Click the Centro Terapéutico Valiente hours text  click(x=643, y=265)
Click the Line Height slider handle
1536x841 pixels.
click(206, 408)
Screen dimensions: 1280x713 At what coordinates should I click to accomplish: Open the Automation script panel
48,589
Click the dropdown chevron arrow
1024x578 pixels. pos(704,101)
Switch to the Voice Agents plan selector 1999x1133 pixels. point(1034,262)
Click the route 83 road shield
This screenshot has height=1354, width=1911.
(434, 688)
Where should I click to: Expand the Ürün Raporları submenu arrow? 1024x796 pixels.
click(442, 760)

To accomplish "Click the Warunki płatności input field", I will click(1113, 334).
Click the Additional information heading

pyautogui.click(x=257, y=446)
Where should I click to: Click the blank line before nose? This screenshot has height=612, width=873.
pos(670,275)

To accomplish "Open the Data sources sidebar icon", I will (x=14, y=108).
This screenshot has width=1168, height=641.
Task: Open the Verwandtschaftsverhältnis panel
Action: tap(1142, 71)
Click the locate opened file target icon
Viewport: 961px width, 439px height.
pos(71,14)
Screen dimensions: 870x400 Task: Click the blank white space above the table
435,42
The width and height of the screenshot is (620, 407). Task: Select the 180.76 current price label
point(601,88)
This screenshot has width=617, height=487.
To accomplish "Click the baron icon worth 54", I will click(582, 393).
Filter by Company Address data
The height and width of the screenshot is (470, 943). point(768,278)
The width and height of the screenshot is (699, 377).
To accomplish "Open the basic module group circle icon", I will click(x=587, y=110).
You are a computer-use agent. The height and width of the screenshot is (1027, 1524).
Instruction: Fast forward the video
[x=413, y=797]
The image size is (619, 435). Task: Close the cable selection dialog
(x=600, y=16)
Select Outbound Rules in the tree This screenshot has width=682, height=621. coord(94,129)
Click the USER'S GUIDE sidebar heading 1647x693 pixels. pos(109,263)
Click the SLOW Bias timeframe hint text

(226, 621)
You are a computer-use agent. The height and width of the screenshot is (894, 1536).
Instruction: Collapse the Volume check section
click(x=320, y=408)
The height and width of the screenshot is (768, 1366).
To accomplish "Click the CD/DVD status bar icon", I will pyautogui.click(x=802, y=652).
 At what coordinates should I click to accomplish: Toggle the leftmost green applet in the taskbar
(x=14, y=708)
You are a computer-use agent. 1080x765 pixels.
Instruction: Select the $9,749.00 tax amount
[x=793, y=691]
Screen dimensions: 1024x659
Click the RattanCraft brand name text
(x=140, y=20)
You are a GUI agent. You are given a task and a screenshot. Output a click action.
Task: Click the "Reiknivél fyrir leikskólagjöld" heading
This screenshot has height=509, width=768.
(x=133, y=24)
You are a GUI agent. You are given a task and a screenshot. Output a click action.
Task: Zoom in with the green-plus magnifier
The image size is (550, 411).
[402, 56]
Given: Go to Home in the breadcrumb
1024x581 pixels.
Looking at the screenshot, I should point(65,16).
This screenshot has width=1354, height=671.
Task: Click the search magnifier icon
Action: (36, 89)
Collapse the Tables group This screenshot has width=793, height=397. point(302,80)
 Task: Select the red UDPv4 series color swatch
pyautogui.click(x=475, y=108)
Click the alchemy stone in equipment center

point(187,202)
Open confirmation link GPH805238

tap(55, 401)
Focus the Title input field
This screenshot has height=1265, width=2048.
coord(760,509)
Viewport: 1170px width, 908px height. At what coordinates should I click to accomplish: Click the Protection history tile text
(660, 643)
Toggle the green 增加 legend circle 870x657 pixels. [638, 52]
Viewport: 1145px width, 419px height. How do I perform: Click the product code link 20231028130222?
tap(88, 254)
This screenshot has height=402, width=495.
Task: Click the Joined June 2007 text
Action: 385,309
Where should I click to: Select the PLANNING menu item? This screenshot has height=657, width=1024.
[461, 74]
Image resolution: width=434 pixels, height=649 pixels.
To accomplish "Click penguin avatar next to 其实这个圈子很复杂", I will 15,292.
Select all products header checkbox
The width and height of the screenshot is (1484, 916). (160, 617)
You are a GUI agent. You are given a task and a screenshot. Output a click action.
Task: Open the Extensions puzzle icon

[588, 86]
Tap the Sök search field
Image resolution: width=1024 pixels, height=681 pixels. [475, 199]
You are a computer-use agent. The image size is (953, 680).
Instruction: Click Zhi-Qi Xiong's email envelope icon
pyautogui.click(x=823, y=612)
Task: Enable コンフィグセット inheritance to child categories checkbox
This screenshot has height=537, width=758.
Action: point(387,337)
···
**What the exercise asks:** Your response should consist of the listing, reproduced exactly.

**Response:**
Click the Centro Terapéutico Valiente hours text  click(x=643, y=265)
Click the Line Height slider handle
1536x841 pixels.
click(206, 408)
Screen dimensions: 1280x713 At what coordinates should I click to accomplish: Open the Automation script panel
48,589
Click the dropdown chevron arrow
1024x578 pixels. pos(704,101)
Switch to the Voice Agents plan selector 1999x1133 pixels. point(1034,262)
Click the route 83 road shield
This screenshot has height=1354, width=1911.
(434, 688)
Where should I click to: Expand the Ürün Raporları submenu arrow? 1024x796 pixels.
click(442, 760)

To accomplish "Click the Warunki płatności input field", I will click(1113, 334).
Click the Additional information heading

pyautogui.click(x=257, y=446)
Where should I click to: Click the blank line before nose? This screenshot has height=612, width=873.
pos(670,275)

To accomplish "Open the Data sources sidebar icon", I will (x=14, y=108).
This screenshot has width=1168, height=641.
Task: Open the Verwandtschaftsverhältnis panel
Action: tap(1142, 71)
Click the locate opened file target icon
Viewport: 961px width, 439px height.
pos(71,14)
Screen dimensions: 870x400 Task: Click the blank white space above the table
435,42
The width and height of the screenshot is (620, 407). Task: Select the 180.76 current price label
point(601,88)
This screenshot has width=617, height=487.
To accomplish "Click the baron icon worth 54", I will click(582, 393).
Filter by Company Address data
The height and width of the screenshot is (470, 943). point(768,278)
The width and height of the screenshot is (699, 377).
To accomplish "Open the basic module group circle icon", I will click(x=587, y=110).
You are a computer-use agent. The height and width of the screenshot is (1027, 1524).
Instruction: Fast forward the video
[x=413, y=797]
The image size is (619, 435). Task: Close the cable selection dialog
(x=600, y=16)
Select Outbound Rules in the tree This screenshot has width=682, height=621. coord(94,129)
Click the USER'S GUIDE sidebar heading 1647x693 pixels. pos(109,263)
Click the SLOW Bias timeframe hint text

(226, 621)
You are a computer-use agent. The height and width of the screenshot is (894, 1536).
Instruction: Collapse the Volume check section
click(x=320, y=408)
The height and width of the screenshot is (768, 1366).
To accomplish "Click the CD/DVD status bar icon", I will pyautogui.click(x=802, y=652).
 At what coordinates should I click to accomplish: Toggle the leftmost green applet in the taskbar
(x=14, y=708)
You are a computer-use agent. 1080x765 pixels.
Instruction: Select the $9,749.00 tax amount
[x=793, y=691]
Screen dimensions: 1024x659
Click the RattanCraft brand name text
(x=140, y=20)
You are a GUI agent. You are given a task and a screenshot. Output a click action.
Task: Click the "Reiknivél fyrir leikskólagjöld" heading
This screenshot has height=509, width=768.
(x=133, y=24)
You are a GUI agent. You are given a task and a screenshot. Output a click action.
Task: Zoom in with the green-plus magnifier
The image size is (550, 411).
[402, 56]
Given: Go to Home in the breadcrumb
1024x581 pixels.
Looking at the screenshot, I should point(65,16).
This screenshot has width=1354, height=671.
Task: Click the search magnifier icon
Action: (36, 89)
Collapse the Tables group This screenshot has width=793, height=397. point(302,80)
 Task: Select the red UDPv4 series color swatch
pyautogui.click(x=475, y=108)
Click the alchemy stone in equipment center

point(187,202)
Open confirmation link GPH805238

tap(55, 401)
Focus the Title input field
This screenshot has height=1265, width=2048.
coord(760,509)
Viewport: 1170px width, 908px height. At what coordinates should I click to accomplish: Click the Protection history tile text
(660, 643)
Toggle the green 增加 legend circle 870x657 pixels. [638, 52]
Viewport: 1145px width, 419px height. How do I perform: Click the product code link 20231028130222?
tap(88, 254)
This screenshot has height=402, width=495.
Task: Click the Joined June 2007 text
Action: 385,309
Where should I click to: Select the PLANNING menu item? This screenshot has height=657, width=1024.
[461, 74]
Image resolution: width=434 pixels, height=649 pixels.
To accomplish "Click penguin avatar next to 其实这个圈子很复杂", I will 15,292.
Select all products header checkbox
The width and height of the screenshot is (1484, 916). (160, 617)
You are a GUI agent. You are given a task and a screenshot. Output a click action.
Task: Open the Extensions puzzle icon

[588, 86]
Tap the Sök search field
Image resolution: width=1024 pixels, height=681 pixels. [475, 199]
You are a computer-use agent. The image size is (953, 680).
Instruction: Click Zhi-Qi Xiong's email envelope icon
pyautogui.click(x=823, y=612)
Task: Enable コンフィグセット inheritance to child categories checkbox
This screenshot has height=537, width=758.
Action: point(387,337)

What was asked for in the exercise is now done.